Questo Consiglio ha, tuttavia, avuto già modo di mettere in rilievo (I Sez., n. 1263/89 del 18 ottobre 1989) che del culto è complemento necessario e suo naturale prolungamento la , intesa come azione pastorale e che l’art. 16, lett. a), della legge n. 222 del 1985, afferma che si considerano attività di religione o di culto quelle dirette all’esercizio del culto, alla cura delle anime, alla formazione del clero e dei religiosi, a scopi missionari, alla catechesi, all’educazione cristiana. E ne ha tratto la conseguenza che sono riconducibili nelle rettorie, in senso stretto, non solo i locali adibiti ad ufficio amministrativo o ad abitazione dei predetti soggetti, ma anche quelli utilizzati per le opere connesse al culto che nella chiesa si celebra.

Da tali conclusioni non si rinvengono ragioni per discostarsi, anche perché il menzionato parere è richiamato, come si è anticipato, nelle premesse del provvedimento impugnato, sicché esso non solo deve considerarsi noto all’Amministrazione comunale, ma da essa di certo condiviso, poiché nessuna motivazione di dissenso ne è data.

Non era giustificato, di conseguenza, assumere, da parte del primo giudice, una definizione di rettoria diversa da quella data dall’atto richiamato nella deliberazione impugnata, né, quindi, derivarne una limitazione delle esigenze della Parrocchia, come quella statuita dallo stesso giudice.

3.3. Alla stregua delle precisazioni che si sono fatte, è giustificato concludere che:

3.3.1. non sussiste un diritto soggettivo della Parrocchia, come invece essa afferma, ad ottenere la retrocessione dell’immobile ex conventuale.
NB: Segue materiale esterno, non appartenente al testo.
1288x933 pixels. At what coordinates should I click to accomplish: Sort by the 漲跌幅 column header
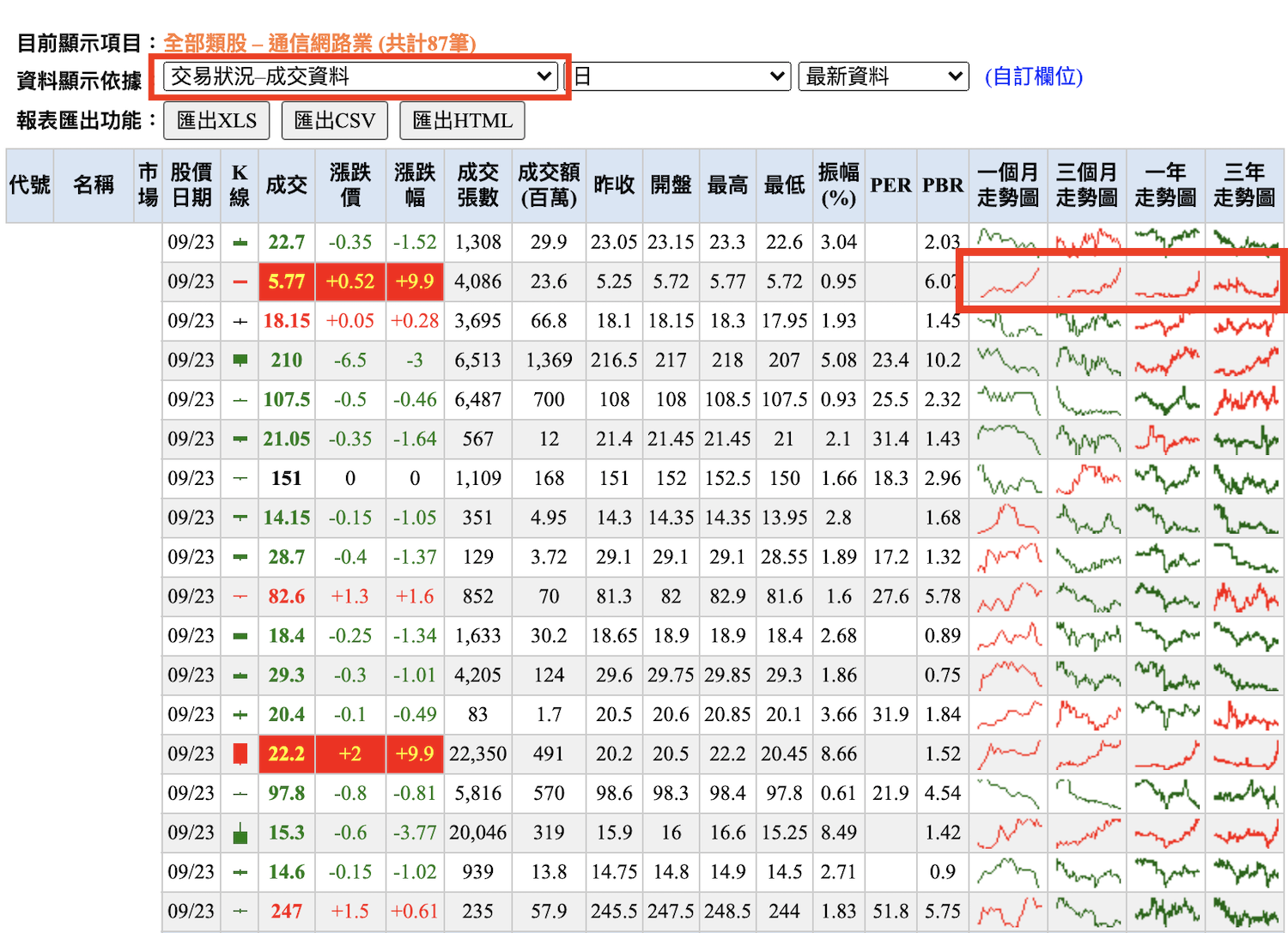415,185
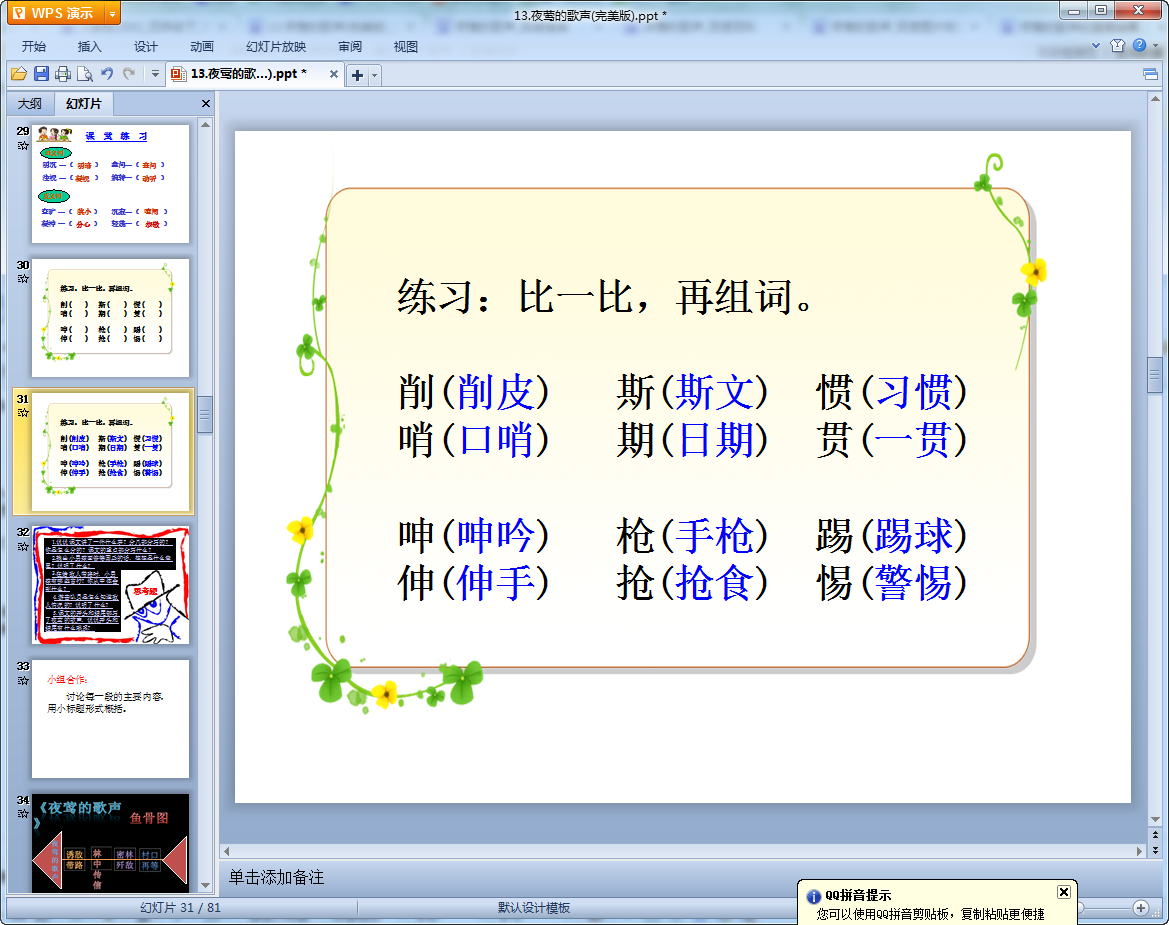Undo the last action
The width and height of the screenshot is (1169, 925).
coord(107,74)
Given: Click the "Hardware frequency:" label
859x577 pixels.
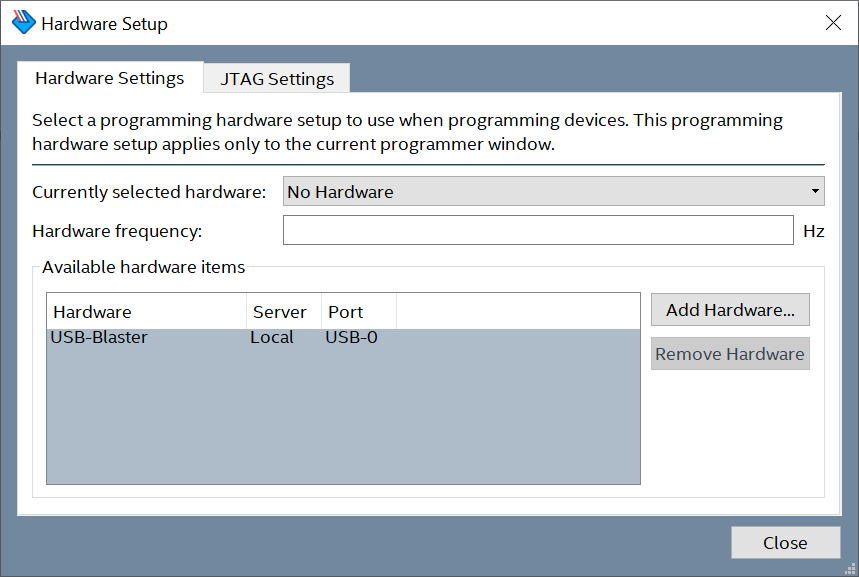Looking at the screenshot, I should click(x=117, y=232).
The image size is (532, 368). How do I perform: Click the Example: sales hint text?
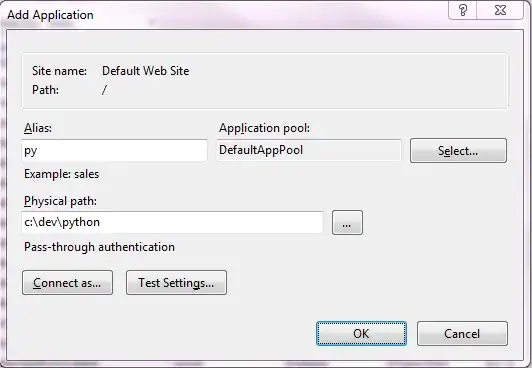(x=61, y=174)
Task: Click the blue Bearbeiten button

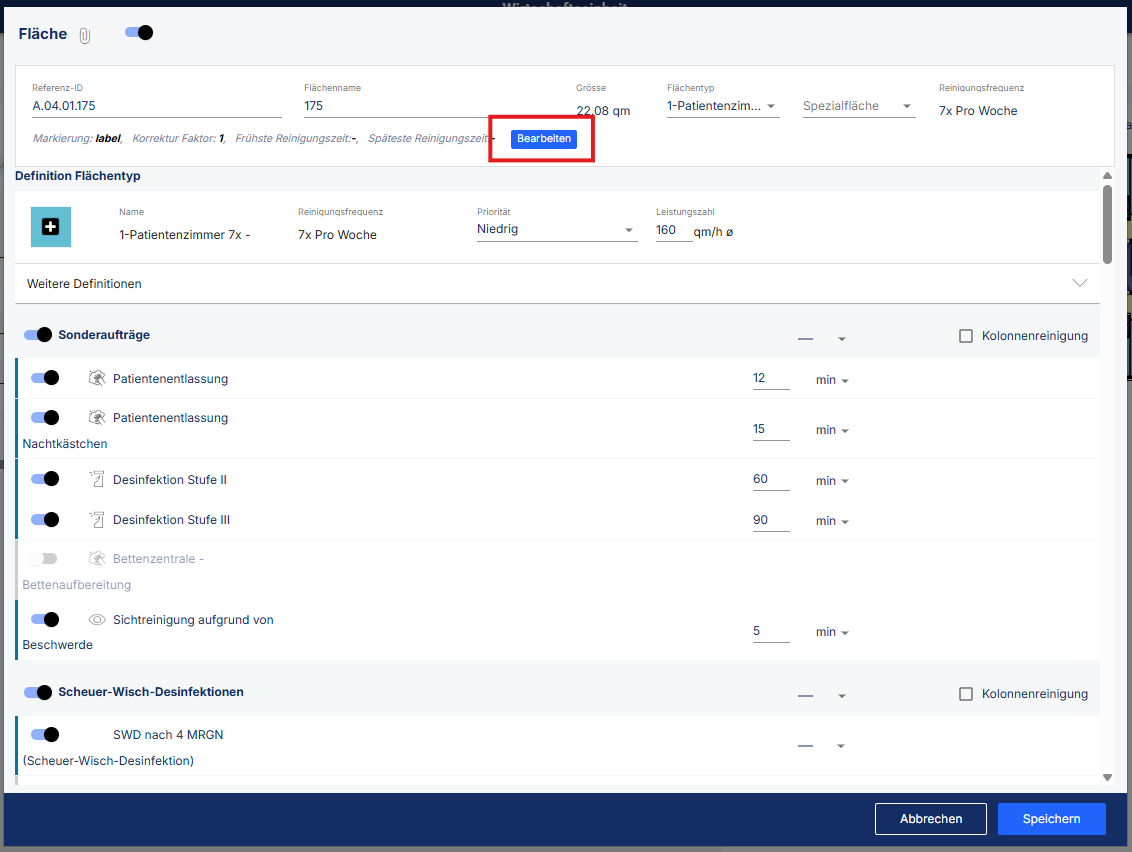Action: pyautogui.click(x=543, y=139)
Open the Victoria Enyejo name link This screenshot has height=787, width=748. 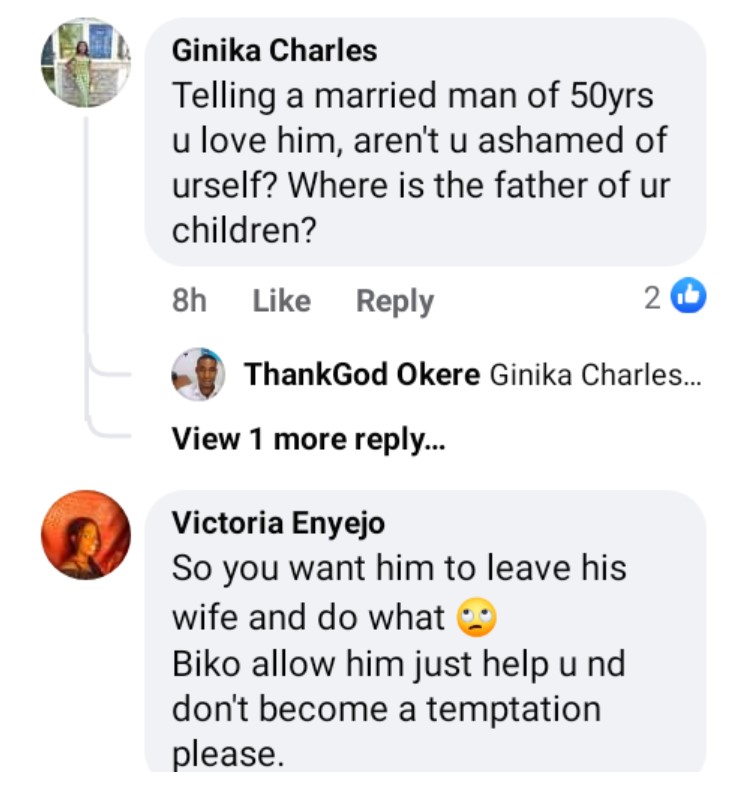tap(278, 523)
Il fatto che la legge preveda la cessione o ripartizione di una congrua parte del fabbricato implica una valutazione, da parte dell’Amministrazione, improntata a discrezionalità, di fronte alla quale non possono che esistere posizioni di interesse legittimo. Il provvedimento da assumere va, secondo i principi, adeguatamente istruito e motivato, secondo i canoni d’imparzialità e ragionevolezza, avuto riguardo alla situazione di fatto accertata ed alle esigenze manifestate dal soggetto considerato dalla legge come portatore della pretesa tutelata;

3.3.2. l’impugnata deliberazione del consiglio comunale è illegittima per difetto di istruttoria, vizio denunziato in primo grado e riproposto in appello, considerato che non risulta essere stato fatto nessun accertamento che potesse indurre a ritenere che fosse stata già consegnata la congrua parte dell’edificio-ex convento, e che tale fosse quella consistente nei due ambienti genericamente indicati, per i quali neppure è fatto cenno del titolo certo di detenzione o di possesso o di proprietà, da parte della Parrocchia;

3.3.3. la deliberazione è, ancora, illegittima per difetto di motivazione, vizio pure dedotto in ambedue i gradi, posto che l’affermazione di congruità, qualora risultasse che i locali detenuti siano quelli a suo tempo ceduti in esecuzione dell’art. 8 della legge n. 848 del 1929, non è sorretta da alcun elemento che valga a costituire una premessa logica adeguata all’asserzione fatta, anche con riguardo al criterio dello spazio attribuibile, in rapporto all’intero immobile, spazio cui l’appellante fa esplicito riferimento.

4. Con le precisazioni ora esposte, in riforma della sentenza appellata, va accolto il ricorso introduttivo, con annullamento del provvedimento impugnato.

5. Vi sono motivi per disporre la compensazione delle spese del giudizio.

P.Q.M.

Il Consiglio di Stato in sede giurisdizionale, Sezione Quinta, accoglie l’appello e, in riforma della sentenza in epigrafe, annulla la deliberazione impugnata in primo grado.

Spese compensate.

Ordina che la presente decisione sia eseguita dall’Autorità amministrativa.